**Supplied records:**
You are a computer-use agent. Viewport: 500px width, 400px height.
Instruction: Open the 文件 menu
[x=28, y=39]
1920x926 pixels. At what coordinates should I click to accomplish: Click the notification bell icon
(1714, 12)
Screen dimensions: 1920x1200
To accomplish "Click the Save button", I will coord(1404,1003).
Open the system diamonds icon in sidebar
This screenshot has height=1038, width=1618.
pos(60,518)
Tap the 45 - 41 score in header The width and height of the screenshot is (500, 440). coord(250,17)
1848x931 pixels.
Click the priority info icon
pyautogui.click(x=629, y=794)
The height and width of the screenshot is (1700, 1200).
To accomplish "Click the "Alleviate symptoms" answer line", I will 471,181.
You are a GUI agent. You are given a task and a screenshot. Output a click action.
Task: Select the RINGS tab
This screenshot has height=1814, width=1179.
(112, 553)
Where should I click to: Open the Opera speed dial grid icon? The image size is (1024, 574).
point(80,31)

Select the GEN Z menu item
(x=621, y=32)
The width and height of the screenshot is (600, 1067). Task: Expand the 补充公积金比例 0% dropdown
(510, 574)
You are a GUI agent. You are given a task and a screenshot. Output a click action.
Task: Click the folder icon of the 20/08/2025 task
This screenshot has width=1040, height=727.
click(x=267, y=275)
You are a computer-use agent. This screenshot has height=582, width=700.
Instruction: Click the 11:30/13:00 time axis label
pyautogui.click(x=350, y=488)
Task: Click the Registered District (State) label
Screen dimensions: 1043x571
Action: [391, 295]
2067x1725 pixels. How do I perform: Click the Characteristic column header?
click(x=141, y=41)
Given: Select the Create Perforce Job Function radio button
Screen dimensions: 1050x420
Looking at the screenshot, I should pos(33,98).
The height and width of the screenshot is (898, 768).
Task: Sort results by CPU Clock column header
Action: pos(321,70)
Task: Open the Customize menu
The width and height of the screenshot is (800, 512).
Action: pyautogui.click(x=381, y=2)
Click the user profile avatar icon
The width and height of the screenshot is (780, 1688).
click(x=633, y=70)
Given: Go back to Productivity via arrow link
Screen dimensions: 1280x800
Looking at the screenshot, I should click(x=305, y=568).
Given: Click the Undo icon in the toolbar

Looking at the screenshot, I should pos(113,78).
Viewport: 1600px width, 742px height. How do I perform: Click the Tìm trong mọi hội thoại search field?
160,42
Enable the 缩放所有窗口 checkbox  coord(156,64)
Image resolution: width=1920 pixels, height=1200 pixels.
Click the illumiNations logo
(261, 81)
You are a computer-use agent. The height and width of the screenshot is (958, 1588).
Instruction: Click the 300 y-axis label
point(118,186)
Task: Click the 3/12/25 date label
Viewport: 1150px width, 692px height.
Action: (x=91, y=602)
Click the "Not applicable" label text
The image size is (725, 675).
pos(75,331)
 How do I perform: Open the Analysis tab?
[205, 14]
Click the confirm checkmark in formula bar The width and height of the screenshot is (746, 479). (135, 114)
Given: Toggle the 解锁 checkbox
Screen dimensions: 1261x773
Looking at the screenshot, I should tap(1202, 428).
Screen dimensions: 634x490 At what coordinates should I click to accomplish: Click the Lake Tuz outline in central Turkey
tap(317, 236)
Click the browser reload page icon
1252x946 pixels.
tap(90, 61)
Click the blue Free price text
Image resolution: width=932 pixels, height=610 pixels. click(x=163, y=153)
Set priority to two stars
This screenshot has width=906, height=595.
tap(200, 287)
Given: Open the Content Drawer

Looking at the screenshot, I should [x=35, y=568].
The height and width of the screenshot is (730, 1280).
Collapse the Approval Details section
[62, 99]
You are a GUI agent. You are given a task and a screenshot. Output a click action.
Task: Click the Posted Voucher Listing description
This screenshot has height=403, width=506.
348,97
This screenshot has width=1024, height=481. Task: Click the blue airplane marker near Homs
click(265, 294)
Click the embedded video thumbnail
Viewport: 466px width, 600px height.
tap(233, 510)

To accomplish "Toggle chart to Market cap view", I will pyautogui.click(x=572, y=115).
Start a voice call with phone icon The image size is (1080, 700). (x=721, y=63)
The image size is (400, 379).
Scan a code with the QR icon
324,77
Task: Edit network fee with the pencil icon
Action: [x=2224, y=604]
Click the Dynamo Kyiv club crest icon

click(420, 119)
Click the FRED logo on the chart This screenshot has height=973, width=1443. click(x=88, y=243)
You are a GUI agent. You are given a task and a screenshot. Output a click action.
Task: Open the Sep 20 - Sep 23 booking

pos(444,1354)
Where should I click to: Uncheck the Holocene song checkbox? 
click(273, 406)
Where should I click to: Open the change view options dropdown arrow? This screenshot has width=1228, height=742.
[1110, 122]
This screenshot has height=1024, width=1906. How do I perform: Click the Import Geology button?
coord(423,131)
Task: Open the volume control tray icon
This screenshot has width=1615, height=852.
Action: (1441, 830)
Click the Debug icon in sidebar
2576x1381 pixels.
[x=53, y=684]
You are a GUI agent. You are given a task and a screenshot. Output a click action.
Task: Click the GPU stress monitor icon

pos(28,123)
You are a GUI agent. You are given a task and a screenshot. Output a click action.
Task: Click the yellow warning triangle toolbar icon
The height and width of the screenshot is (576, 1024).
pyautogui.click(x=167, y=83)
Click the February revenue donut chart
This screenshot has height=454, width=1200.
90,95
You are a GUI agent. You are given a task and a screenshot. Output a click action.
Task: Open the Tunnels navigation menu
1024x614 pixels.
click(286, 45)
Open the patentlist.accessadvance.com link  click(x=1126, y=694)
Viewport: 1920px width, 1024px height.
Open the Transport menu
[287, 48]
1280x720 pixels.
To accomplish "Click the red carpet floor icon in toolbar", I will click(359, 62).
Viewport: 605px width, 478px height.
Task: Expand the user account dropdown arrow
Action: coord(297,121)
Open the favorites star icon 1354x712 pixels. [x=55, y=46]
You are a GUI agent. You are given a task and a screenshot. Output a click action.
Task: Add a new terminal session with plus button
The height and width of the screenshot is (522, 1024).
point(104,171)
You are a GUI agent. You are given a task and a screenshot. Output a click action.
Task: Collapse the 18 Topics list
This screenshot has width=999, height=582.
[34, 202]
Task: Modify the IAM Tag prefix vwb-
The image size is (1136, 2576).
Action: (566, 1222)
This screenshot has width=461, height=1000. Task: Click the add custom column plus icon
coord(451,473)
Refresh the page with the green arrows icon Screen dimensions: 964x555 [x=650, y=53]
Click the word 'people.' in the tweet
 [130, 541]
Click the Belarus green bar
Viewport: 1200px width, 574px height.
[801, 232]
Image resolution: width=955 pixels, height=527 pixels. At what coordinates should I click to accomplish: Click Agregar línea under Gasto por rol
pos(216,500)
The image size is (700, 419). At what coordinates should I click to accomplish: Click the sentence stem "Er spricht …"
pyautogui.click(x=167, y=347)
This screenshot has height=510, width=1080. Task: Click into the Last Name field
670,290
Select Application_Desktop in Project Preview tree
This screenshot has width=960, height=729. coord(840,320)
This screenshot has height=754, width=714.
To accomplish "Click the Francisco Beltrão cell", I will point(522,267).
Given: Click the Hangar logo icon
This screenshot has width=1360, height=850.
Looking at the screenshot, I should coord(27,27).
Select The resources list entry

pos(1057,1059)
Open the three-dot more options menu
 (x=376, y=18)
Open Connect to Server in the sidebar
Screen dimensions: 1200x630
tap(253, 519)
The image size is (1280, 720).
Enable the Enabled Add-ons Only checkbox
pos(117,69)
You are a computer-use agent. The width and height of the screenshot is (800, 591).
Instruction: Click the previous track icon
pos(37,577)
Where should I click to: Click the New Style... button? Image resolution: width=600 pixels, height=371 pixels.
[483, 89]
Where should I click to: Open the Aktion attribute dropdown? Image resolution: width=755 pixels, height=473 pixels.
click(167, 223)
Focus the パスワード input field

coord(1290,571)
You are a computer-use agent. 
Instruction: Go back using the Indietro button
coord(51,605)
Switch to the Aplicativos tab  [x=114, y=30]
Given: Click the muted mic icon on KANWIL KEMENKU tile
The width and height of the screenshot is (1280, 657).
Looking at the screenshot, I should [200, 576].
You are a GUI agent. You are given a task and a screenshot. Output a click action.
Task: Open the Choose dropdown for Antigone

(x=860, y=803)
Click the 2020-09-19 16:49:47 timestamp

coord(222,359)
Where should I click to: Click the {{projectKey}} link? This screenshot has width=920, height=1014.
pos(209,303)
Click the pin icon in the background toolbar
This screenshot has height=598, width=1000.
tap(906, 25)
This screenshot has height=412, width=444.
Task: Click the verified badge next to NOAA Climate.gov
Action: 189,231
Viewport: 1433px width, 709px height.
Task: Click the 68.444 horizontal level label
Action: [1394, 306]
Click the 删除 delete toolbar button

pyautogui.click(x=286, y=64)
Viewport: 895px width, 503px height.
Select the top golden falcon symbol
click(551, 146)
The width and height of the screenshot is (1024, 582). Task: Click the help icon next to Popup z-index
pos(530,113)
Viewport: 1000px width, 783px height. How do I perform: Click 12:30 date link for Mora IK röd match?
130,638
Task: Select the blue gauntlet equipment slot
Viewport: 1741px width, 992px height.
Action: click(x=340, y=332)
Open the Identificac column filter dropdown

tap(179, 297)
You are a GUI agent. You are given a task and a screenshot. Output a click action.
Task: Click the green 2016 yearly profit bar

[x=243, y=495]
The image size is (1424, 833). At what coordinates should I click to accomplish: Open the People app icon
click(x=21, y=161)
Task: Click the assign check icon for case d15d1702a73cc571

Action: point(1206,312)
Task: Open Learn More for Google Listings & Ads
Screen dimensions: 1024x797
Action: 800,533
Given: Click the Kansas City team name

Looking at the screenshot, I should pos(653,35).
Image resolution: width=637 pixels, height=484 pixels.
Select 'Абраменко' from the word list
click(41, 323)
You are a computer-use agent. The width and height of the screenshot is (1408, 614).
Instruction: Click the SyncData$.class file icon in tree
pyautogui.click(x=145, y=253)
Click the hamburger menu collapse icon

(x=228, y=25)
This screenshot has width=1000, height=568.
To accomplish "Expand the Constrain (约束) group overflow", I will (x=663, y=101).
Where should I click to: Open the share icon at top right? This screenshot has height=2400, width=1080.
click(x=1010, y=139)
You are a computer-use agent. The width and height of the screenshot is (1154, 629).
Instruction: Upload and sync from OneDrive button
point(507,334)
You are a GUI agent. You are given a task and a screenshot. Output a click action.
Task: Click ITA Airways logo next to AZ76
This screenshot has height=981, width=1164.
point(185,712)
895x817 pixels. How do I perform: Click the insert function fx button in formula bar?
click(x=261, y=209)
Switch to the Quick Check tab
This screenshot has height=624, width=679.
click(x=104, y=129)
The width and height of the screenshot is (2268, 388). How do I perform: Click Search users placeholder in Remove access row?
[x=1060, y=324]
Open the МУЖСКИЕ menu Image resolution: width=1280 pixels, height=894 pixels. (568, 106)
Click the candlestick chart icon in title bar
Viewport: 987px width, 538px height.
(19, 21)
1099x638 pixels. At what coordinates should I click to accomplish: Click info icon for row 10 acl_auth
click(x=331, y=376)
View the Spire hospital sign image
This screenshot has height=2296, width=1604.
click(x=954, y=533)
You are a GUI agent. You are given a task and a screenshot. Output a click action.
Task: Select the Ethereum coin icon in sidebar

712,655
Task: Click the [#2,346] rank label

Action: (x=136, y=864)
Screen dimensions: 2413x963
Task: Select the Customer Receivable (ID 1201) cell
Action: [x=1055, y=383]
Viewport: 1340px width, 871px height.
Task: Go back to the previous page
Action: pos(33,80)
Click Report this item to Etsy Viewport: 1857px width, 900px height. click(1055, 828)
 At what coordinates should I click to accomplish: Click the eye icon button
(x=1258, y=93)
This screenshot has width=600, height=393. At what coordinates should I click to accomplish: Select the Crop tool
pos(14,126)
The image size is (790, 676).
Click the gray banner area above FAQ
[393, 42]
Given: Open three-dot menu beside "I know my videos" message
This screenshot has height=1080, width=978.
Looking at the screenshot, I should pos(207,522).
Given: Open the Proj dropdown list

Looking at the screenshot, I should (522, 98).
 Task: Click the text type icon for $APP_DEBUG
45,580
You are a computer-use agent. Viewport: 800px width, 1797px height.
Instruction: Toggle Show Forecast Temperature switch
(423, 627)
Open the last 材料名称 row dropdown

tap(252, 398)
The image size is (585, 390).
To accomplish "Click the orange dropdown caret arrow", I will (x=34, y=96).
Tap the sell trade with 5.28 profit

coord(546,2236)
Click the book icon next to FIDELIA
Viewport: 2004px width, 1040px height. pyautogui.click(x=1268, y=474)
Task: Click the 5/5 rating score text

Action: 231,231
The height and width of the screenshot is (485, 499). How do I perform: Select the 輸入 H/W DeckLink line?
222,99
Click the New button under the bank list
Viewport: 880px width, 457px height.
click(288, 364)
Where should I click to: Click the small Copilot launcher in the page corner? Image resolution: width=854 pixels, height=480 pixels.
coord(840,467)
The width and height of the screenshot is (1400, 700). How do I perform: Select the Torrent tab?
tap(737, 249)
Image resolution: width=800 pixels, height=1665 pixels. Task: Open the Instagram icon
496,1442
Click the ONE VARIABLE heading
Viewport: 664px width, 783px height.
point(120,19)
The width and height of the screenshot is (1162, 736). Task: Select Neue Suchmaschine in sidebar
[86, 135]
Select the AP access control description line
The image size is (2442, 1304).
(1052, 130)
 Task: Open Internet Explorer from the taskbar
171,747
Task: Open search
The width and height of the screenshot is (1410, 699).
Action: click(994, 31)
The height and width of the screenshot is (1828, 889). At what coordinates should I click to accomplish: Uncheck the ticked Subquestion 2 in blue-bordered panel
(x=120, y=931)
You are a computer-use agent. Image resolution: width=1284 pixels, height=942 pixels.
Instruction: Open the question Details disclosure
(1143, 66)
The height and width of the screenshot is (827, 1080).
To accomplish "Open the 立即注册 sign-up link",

**Task goal:** Take the line containing "Task: Open Internet" and every line after it up to the last line of the listing, and output them exactly, with nothing else.

**Solution to this exercise:**
 Task: Open Internet Explorer from the taskbar
171,747
Task: Open search
The width and height of the screenshot is (1410, 699).
Action: click(994, 31)
The height and width of the screenshot is (1828, 889). At what coordinates should I click to accomplish: Uncheck the ticked Subquestion 2 in blue-bordered panel
(x=120, y=931)
You are a computer-use agent. Image resolution: width=1284 pixels, height=942 pixels.
Instruction: Open the question Details disclosure
(1143, 66)
The height and width of the screenshot is (827, 1080).
To accomplish "Open the 立即注册 sign-up link",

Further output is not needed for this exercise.